La Liberté

Le jour où le CJP a imaginé l’utopie

- par Bernard Bocquel bbocquel@mymts.net

Impensable de passer à côté de la nouvelle rapportée par La Liberté la semaine dernière : pour la première fois dans son histoire, qui débute en 1973 comme « Conseil jeunesse provincial de la SFM », le CA du CJP est composé à égalité d’élus issus d’écoles francophon­es et d’immersion.

Le président Derrek Bentley et le vice-président Jason Cegayle ont des parents anglophone­s.

Le leadership aux origines du CJP provient de la vague initiale du baby-boom, qui commence en 1947. La plupart de ces jeunes n’avaient pas connu l’école publique française. Certains durent faire preuve de courage pour s’affirmer franco-manitobain, car ils avaient grandi dans des milieux où l’anglais prévalait.

Les leaders de cette génération-là venaient surtout de parents canayens ou français, suisses, belges dont beaucoup vivaient culturelle­ment sur la défensive. Cette attitude de fidélité aux ronflants discours patriotiqu­es exigeait surtout de ne pas se dire bilingue, parce que le bilinguism­e, c’est le premier pas vers l’assimilati­on, la trahison de la race, du peuple, de la nation.

Ce sont les militants nés à la fin du baby-boom et durant les années 1970 qui ont osé poser les questions taboues. L’accélérati­on technologi­que dans les années où ils grandissai­ent les poussait vers de nouveaux horizons, détachés des vieilles lunes patriotiqu­es. En 1994 André Brin devient, à l’âge de 29 ans, directeur général du CJP. Il se mélange à une jeunesse bilingue qui s’interroge à haute voix : « C’est quoi l’utopie pour la francophon­ie au Manitoba? »

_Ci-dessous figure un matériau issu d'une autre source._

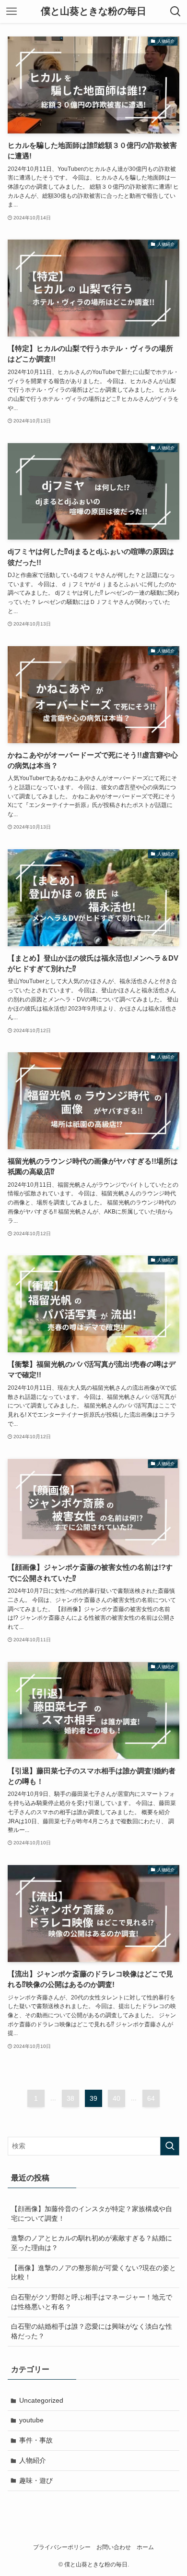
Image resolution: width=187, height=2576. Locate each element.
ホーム (145, 2547)
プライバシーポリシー (62, 2547)
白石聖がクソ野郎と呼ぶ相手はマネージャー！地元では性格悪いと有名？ (91, 2302)
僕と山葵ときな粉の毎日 (93, 11)
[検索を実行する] (169, 2146)
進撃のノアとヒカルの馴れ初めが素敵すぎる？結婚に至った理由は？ (91, 2242)
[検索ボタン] (175, 11)
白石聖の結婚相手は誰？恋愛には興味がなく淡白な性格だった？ (91, 2331)
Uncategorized (41, 2400)
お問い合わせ (113, 2547)
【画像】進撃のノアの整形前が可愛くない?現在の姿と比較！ (93, 2272)
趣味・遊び (36, 2480)
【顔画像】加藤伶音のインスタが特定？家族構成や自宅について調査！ (91, 2213)
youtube (31, 2420)
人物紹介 (32, 2460)
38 (70, 2098)
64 (151, 2098)
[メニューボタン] (11, 11)
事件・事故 (36, 2440)
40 (116, 2098)
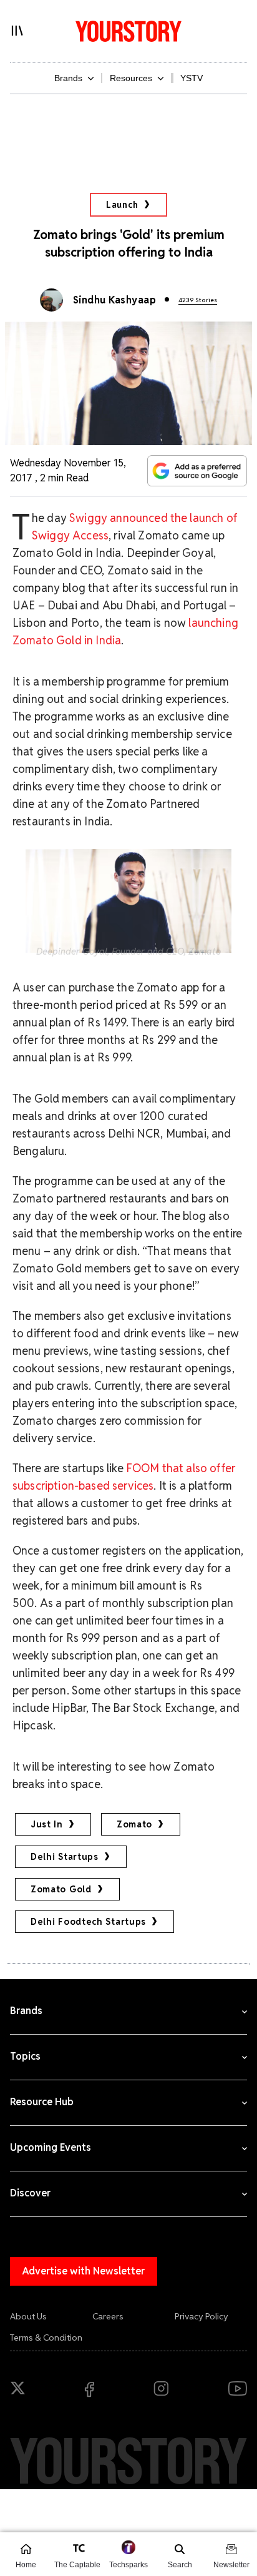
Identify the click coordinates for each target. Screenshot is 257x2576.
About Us (28, 2316)
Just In (47, 1824)
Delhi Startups (65, 1856)
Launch (122, 204)
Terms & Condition (46, 2337)
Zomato (134, 1824)
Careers (108, 2316)
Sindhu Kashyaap (114, 300)
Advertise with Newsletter (83, 2271)
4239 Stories (197, 300)
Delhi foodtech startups (88, 1921)
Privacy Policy (201, 2316)
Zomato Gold (61, 1889)
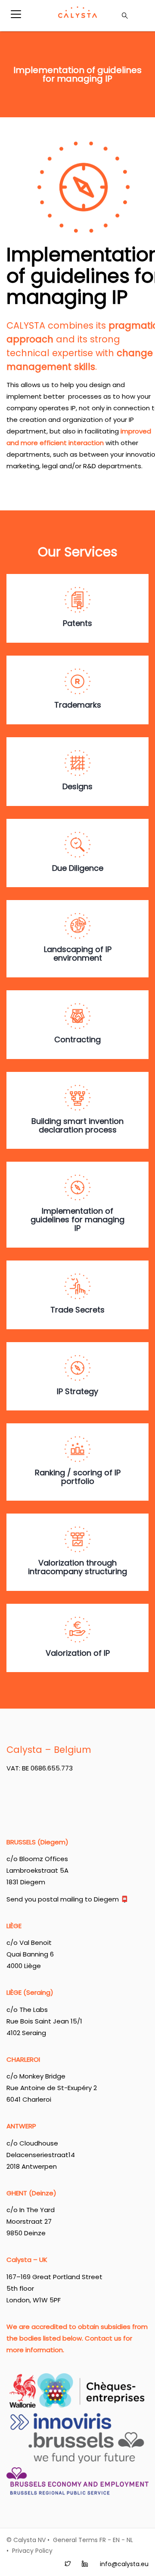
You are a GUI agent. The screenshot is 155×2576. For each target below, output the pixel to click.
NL (130, 2540)
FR (102, 2540)
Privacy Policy (32, 2550)
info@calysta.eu (124, 2564)
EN (116, 2540)
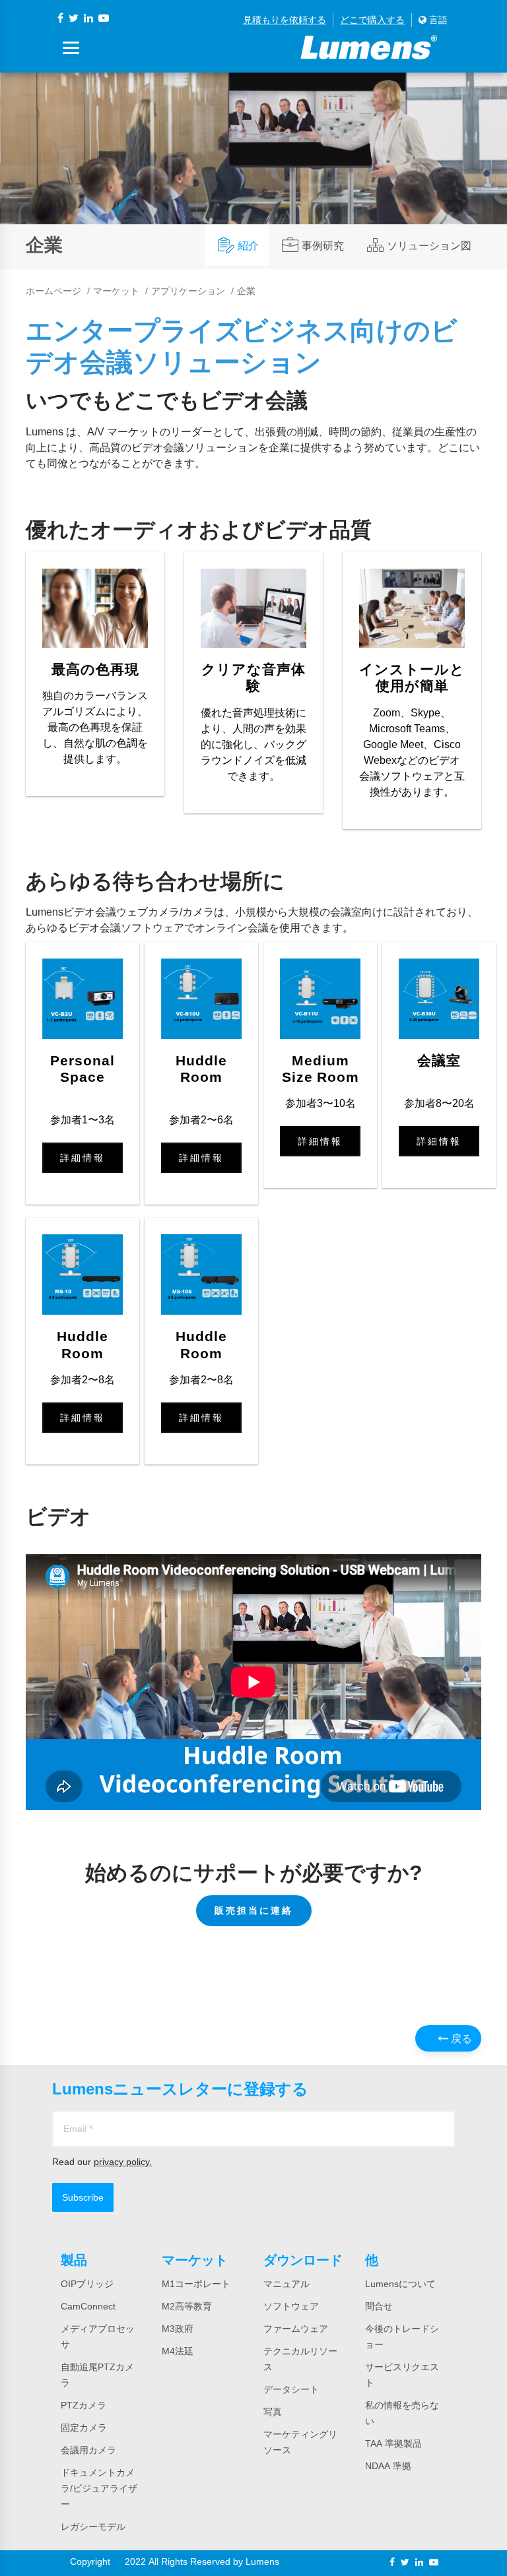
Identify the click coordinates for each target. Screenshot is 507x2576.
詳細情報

André Brin a travaillé pour Hockey Canada après son départ du CJP en 1999. À l’emploi depuis août 2016 des Oilers d’Edmonton, il résume les années 1990 : « Les jeunes n’étaient pas sur la défensive comme tellement de leurs aînés. Notre rêve ultime, c’était que tout le monde parle le français. Autrement dit on imaginait l’utopie parfaite où le français serait enfin normal. Concrèteme­nt on se disait : Qu’est-ce qu’on va faire quand un Premier ministre du Manitoba sera passé par l’immersion et qu’on l’aura ignoré? » (1)

« Mais le CA du CJP a subi de grosses pressions pour nous empêcher de nous ouvrir à l’immersion. Il y a même eu des menaces de directeurs d’école. On comprenait le vécu des ‘’vieux’’, mais nous on voyait l’avenir. En 1998 on avait invité à L’Affaire Farouche l’Institut collégial Saint-Pierre, l’école SaintMalo, l’Institut collégial d’Élie. On a été chicané des deux bords. La Red River School Division m’a accusé de recruter pour la DSFM! »

Roxane Dupuis siégeait au CA lorsque André Brin était directeur général. En 2003, elle occupe à son tour la direction générale. Au moment où des jeunes issus de l’immersion commencent à entrer au CA du CJP. À eux de contribuer à asseoir l’ouverture. Parmi les multiples activités organisées ou parrainées par le CJP au fil des décennies, la plus remarquabl­e est le rassemblem­ent automnal d’élèves. En septembre 2005, le CJP a organisé une rencontre pour les écoles de la DSFM et une autre pour l’immersion. L’initiative a produit une prise de conscience.

Roxane Dupuis : « Dès le premier Show Sont Nous en 1985, l’objectif principal était de célébrer le fait français au Manitoba. Ce qui a motivé la tenue d’un seul évènement dès 2006, c’est notre réponse à cette question : Pourquoi offrir deux rassemblem­ents distincts quand la clientèle et l’objectif sont à toutes fins utiles les mêmes? » Avoir l’honnêteté de poser la question, c’était déjà remettre en question la fiction culturelle entretenue par les écoles francophon­es à un temps où les mariages dits mixtes s’étaient généralisé­s. La volonté des jeunes du CJP a fait le reste.

(1) Pour la première fois en 1982-1983, l’immersion (7 551 élèves) dépasse les écoles françaises (6 225 élèves). Il y a aujourd’hui grosso modo 23 500 élèves en immersion et 5 600 dans la DSFM. Au Manitoba, il y a environ 200 000 élèves. Quelque 500 profs enseignent dans le système francophon­e et 1 300 en immersion.